Amazon has spent years building AI tools to run its own massive retail operation. Now it wants to sell that playbook to everyone else.
The company is offering its AI shopping technology to other retailers through Amazon Web Services, essentially letting competitors build their own AI-powered retail tools on Amazon’s infrastructure. Tapestry Inc., the parent company of Coach and Kate Spade New York, is among the first major brands to go deep on the offering.
What Tapestry is actually building
Tapestry’s implementation gives a concrete picture of what “AI shopping technology” looks like in practice. The luxury retailer is using nearly 20 AWS services, with Amazon Bedrock, the company’s generative AI platform, serving as the foundation.
Two internal applications stand out. The first, called “Tell Rexy,” is a feedback collection system deployed across North American Coach stores. It gathered roughly 30,000 pieces of associate feedback within its first year of operation. The second tool, “Ask Rexy,” functions as a chatbot that surfaces insights from that feedback data. Store associates can query it for answers rather than waiting for a manager to relay information down the chain.

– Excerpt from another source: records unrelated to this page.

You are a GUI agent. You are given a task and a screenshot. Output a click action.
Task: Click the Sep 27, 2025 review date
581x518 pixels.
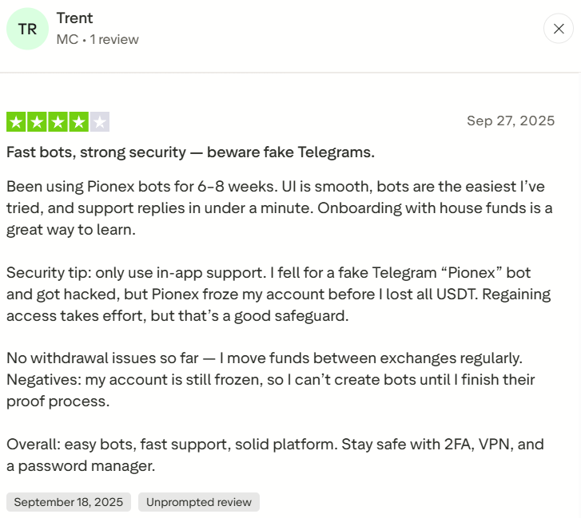pos(510,121)
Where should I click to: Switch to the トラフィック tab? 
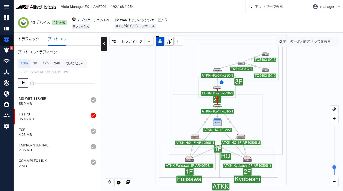29,39
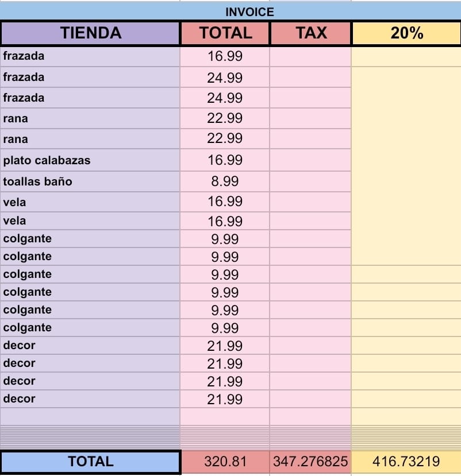Screen dimensions: 461x476
Task: Click the last 'decor' item cell
Action: (90, 398)
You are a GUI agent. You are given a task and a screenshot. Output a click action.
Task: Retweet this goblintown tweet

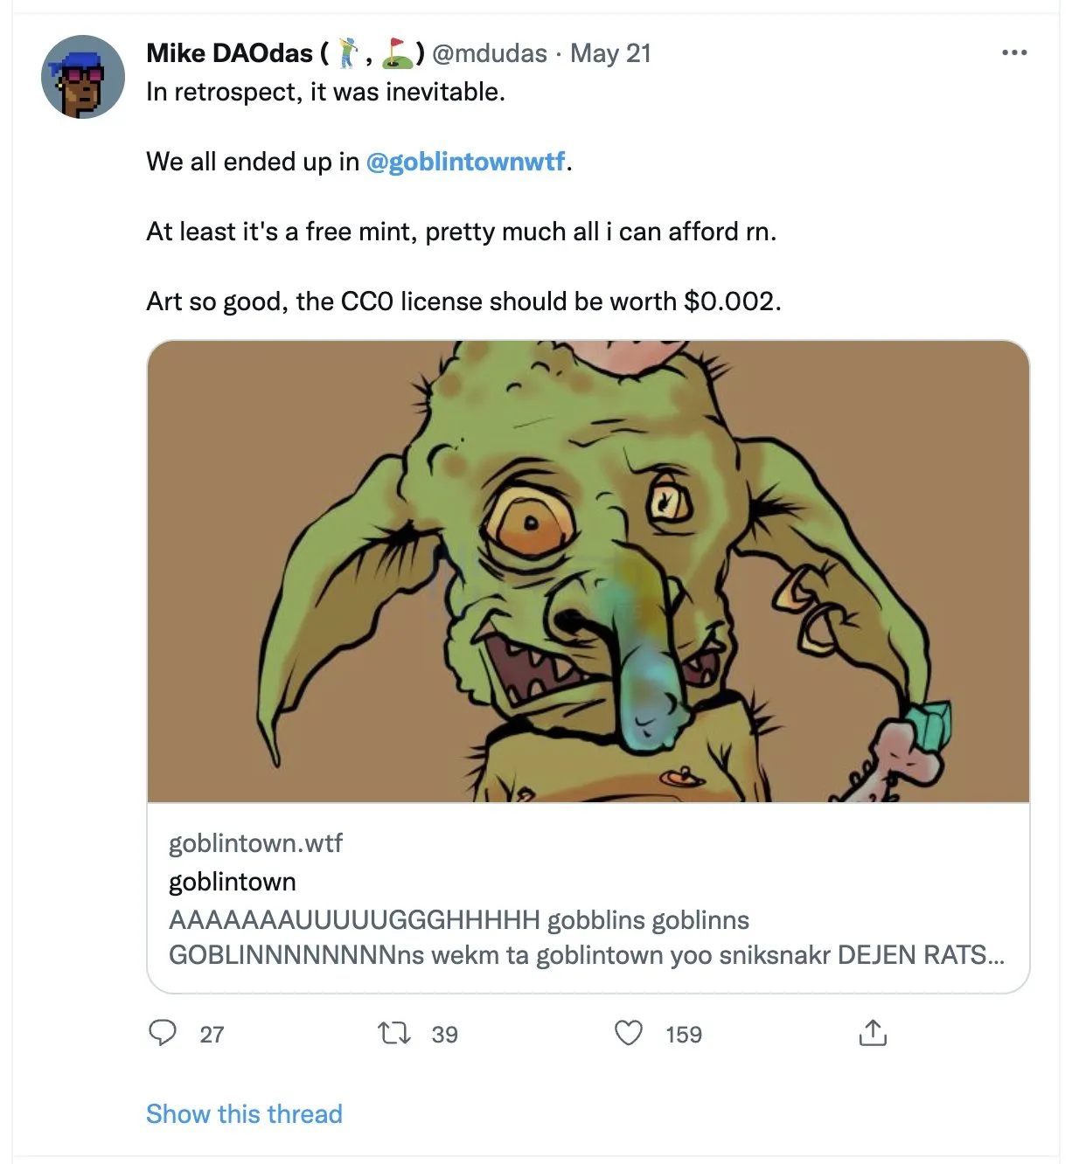[x=393, y=1034]
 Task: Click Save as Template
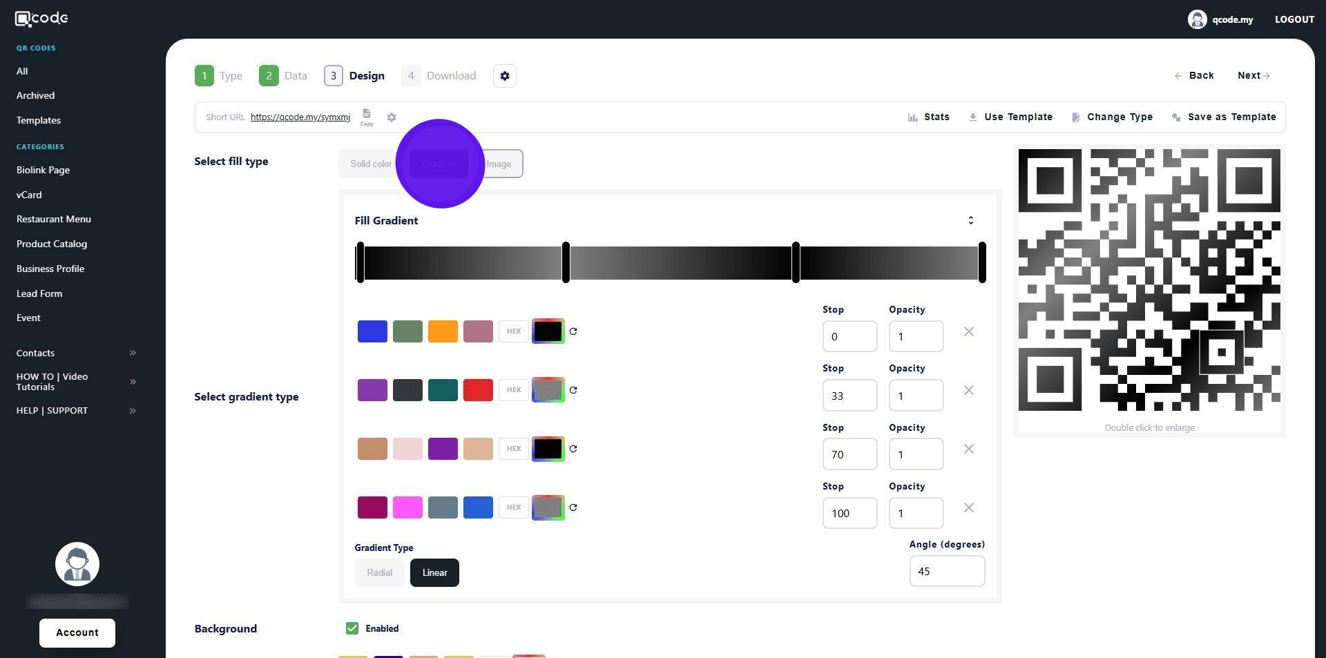pos(1224,117)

Beyond these two tools, Tapestry built an enterprise knowledge management chatbot that went from concept to deployment in just four months. It currently serves about 300 employees across six teams.
Tapestry plans to extend the associate feedback application to Kate Spade New York stores next, signaling confidence that the tools work well enough to scale across its brand portfolio.

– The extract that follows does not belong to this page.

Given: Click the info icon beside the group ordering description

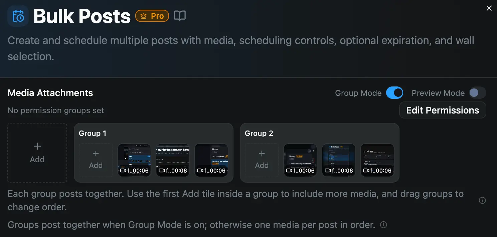Looking at the screenshot, I should [x=482, y=200].
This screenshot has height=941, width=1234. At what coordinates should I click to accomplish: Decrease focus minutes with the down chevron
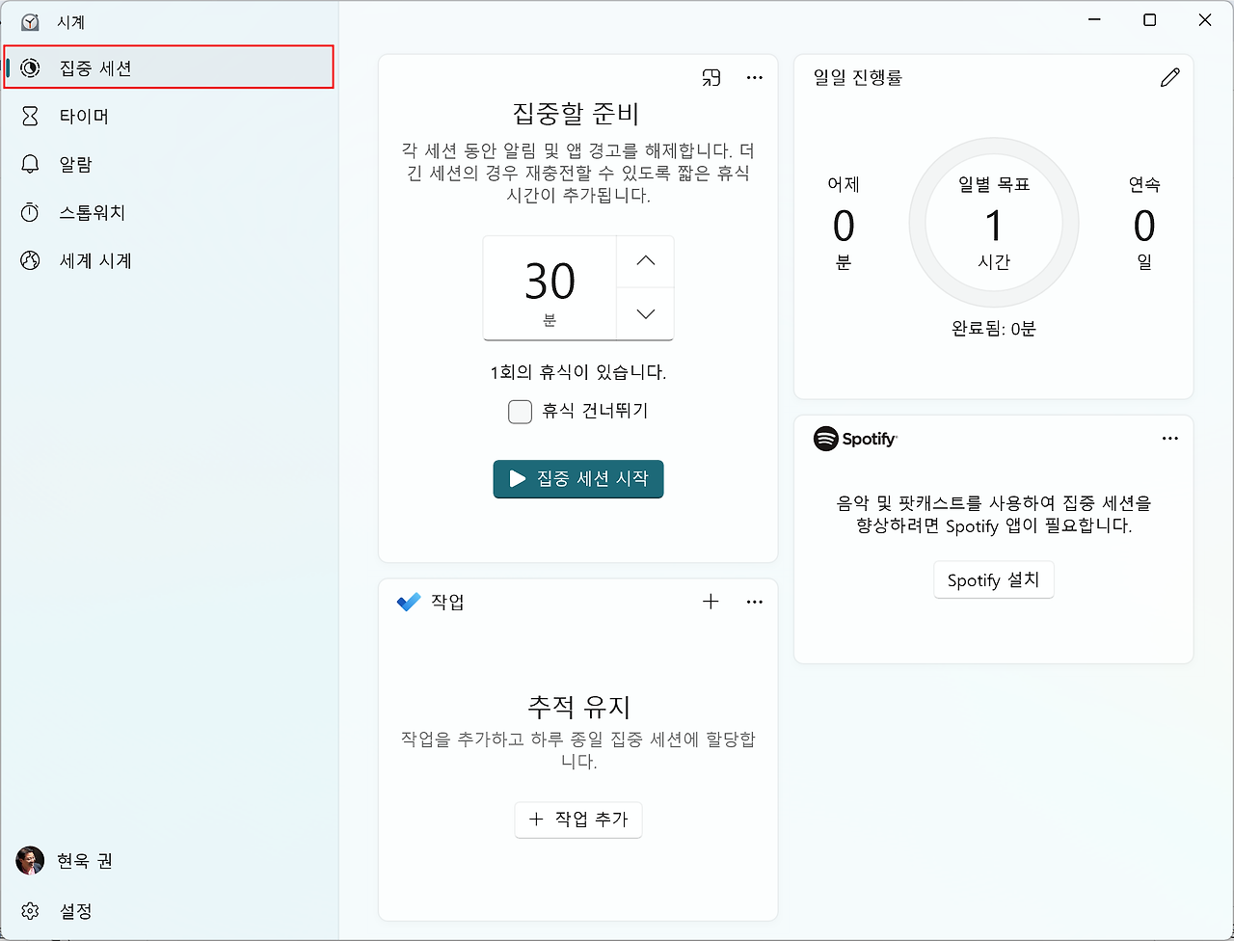(x=644, y=313)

The bigger AWS retail play
AWS also powers its Just Walk Out technology, the cashierless checkout system originally built for Amazon Go stores, which is now deployed at more than 180 third-party locations worldwide.
No specific financial terms have been disclosed for any of these licensing arrangements. Neither Amazon nor Tapestry has revealed deal valuations, subscription costs, or revenue projections tied to the partnership.

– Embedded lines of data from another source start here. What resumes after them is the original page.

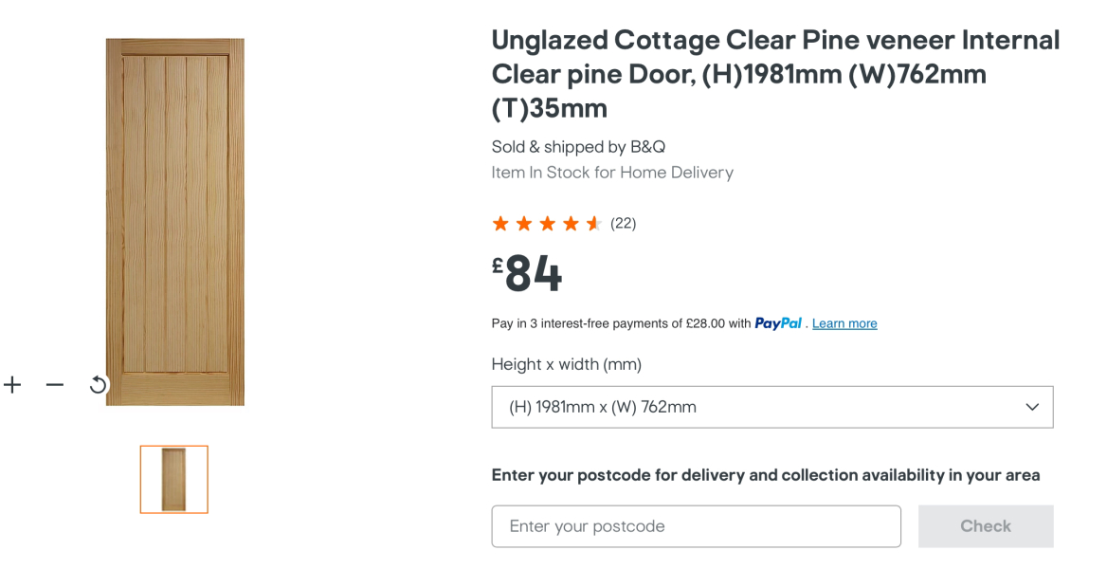Click the fourth rating star
The width and height of the screenshot is (1107, 569).
[571, 222]
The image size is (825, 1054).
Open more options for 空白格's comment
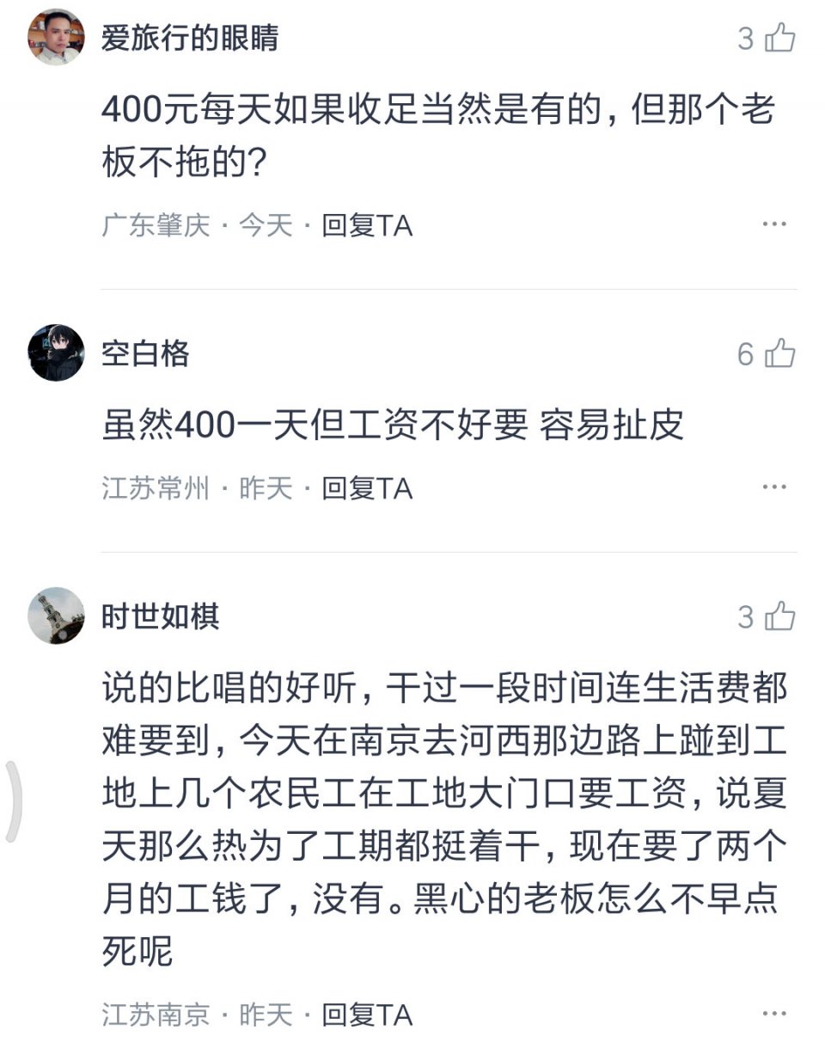pyautogui.click(x=773, y=488)
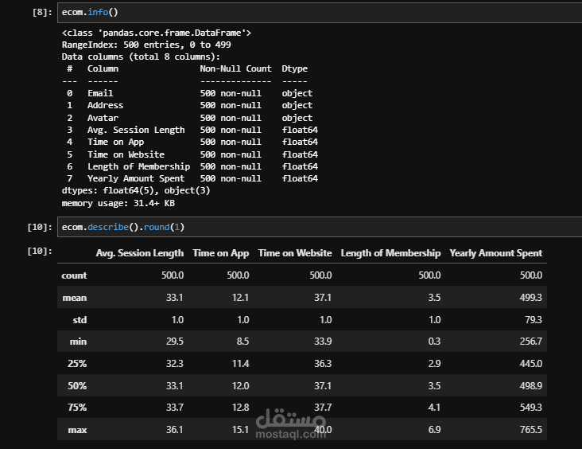Click the Length of Membership column header
Viewport: 582px width, 449px height.
click(391, 253)
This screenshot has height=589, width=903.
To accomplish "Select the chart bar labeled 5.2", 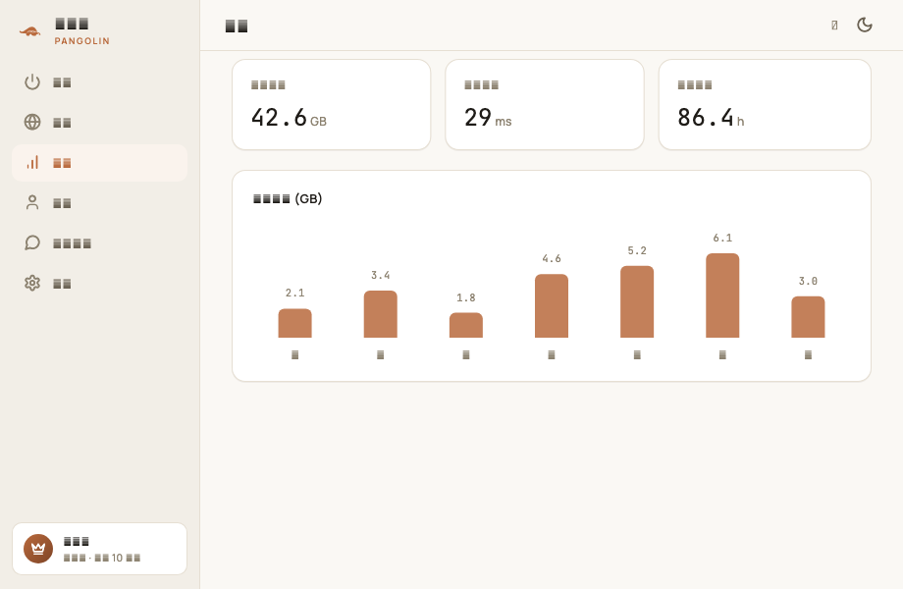I will tap(637, 301).
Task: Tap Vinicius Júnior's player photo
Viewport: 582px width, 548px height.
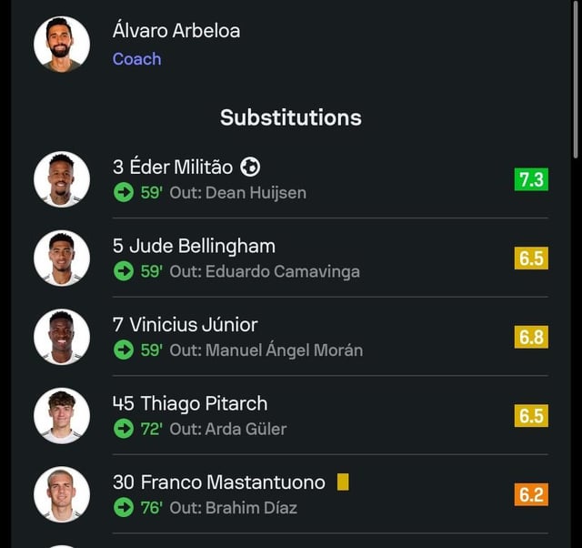Action: [x=62, y=337]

Why this matters for investors and the retail sector
For Tapestry specifically, the speed of development is the interesting metric. Building and deploying an enterprise chatbot in four months, collecting 30,000 feedback data points in a year, these are the kinds of operational improvements that compound over time. Whether that translates to margin improvement is the open question investors should track in coming earnings reports.
The absence of disclosed financial terms is also telling. Amazon may be prioritizing market share and ecosystem lock-in over short-term licensing revenue, a familiar playbook from the early days of AWS itself.